Somebody wrote one time that I had privately resigned myself to my fate, that I thought I was going to Korea to die. That's not true. The thing that always brought me to my senses about relative dangers was the F-9. When I flew it I always marveled at how good a plane it was and how much better off I was than some of those guys in the South Pacific who flew over water all the time and in equipment that wasn't as good.

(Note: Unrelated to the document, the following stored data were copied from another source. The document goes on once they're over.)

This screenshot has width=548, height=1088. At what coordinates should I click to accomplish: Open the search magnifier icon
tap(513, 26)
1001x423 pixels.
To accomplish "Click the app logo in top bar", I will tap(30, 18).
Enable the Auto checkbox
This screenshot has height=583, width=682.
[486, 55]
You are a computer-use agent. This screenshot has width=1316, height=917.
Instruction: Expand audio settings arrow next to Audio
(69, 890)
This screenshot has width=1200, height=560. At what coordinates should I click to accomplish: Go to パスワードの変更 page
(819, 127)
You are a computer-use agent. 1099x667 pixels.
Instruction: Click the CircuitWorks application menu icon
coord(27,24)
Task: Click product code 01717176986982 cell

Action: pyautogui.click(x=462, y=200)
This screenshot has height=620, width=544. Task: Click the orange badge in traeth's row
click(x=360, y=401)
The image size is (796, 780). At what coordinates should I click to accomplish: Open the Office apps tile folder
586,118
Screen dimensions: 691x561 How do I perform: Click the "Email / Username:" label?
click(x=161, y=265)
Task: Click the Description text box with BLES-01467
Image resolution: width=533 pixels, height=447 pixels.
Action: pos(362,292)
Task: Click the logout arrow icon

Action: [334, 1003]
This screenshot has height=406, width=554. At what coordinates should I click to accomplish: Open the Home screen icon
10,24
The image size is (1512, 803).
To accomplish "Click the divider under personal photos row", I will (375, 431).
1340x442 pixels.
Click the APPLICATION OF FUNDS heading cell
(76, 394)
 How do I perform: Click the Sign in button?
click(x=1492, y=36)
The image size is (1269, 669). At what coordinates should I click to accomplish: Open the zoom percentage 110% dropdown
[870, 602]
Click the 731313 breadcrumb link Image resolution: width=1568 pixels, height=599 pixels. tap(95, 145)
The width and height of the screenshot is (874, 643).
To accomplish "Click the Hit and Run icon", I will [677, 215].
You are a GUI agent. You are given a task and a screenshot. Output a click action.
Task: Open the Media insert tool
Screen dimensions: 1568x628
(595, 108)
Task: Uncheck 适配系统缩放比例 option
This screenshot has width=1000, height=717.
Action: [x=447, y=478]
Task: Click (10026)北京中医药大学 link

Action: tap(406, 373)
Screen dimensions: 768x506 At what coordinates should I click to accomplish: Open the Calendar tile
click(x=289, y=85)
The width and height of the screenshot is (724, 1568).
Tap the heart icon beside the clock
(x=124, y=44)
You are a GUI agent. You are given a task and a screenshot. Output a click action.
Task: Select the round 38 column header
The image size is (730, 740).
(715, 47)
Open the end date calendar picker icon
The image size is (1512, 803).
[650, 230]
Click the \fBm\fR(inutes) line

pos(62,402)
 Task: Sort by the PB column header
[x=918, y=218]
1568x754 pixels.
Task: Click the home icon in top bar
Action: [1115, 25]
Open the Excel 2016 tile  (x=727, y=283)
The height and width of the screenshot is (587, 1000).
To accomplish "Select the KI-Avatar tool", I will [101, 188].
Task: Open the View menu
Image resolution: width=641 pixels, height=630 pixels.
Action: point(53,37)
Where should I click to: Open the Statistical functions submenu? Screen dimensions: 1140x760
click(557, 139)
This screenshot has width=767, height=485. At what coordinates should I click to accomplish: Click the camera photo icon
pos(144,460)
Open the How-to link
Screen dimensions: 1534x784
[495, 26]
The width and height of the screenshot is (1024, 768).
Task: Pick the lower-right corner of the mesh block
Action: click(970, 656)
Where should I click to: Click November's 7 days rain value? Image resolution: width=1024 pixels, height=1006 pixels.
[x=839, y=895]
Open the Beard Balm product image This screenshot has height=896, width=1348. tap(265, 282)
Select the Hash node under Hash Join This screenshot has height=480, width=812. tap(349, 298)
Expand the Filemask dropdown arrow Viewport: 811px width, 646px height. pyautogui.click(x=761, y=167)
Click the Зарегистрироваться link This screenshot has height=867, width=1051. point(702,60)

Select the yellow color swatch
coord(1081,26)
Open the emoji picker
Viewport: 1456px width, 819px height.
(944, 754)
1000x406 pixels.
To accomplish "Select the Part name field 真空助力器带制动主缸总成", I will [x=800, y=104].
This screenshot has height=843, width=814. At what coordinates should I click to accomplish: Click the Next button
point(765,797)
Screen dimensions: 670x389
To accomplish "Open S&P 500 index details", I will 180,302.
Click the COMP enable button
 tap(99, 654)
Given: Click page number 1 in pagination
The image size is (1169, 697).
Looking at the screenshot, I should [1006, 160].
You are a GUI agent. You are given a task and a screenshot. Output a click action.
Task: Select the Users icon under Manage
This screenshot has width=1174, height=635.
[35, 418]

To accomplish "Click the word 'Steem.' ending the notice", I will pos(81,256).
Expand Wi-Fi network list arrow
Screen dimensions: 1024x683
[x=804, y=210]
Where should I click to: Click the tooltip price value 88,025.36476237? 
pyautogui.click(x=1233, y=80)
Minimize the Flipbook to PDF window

After about eight or 10 missions, I began to get real sick. The weather was miserable, cold, foggy, misty. My ears and nose plugged up. I was going to the infirmary every other day. Well, I was out on this one mission, far above the 38th parallel, and we had dropped our bombs when sure as hell I got hit with small-arms fire. We were in pretty low, using daisy cutters that day, antipersonnel bombs that hit and spread out. All the red lights went on in the plane and the damn thing started to shake. I knew I had a hydraulic leak: fuel warning light, fire warning light. There are so many lights on a jet that when anything serious goes wrong the lights almost blind you.

I started to call right away. I had a plane in front and one to the side, but I couldn't pick anybody up. All of a sudden this plane was right behind me. The pilot was a young, sandy-haired lieutenant named Hawkins. He could see I was calling, nodding my head, and the last I heard was, "I can barely read your transmission," and the radio pooped out. He came up close and signaled with his thumb: "Let's get up." So we climbed. Altitude is a safety factor. The thinner air helps in case of fire, and if you get up another 10,000 feet you can glide 35 to 40 miles if the engine fails.

I got up to 18,000 feet, and I could see frozen water on my right. Any minute I expected I'd have to bail out, a prospect I had always dreaded having to face. Among other things, the cockpit is small. For a big guy, cramped in like I was, I thought I'd surely leave my knees right in there.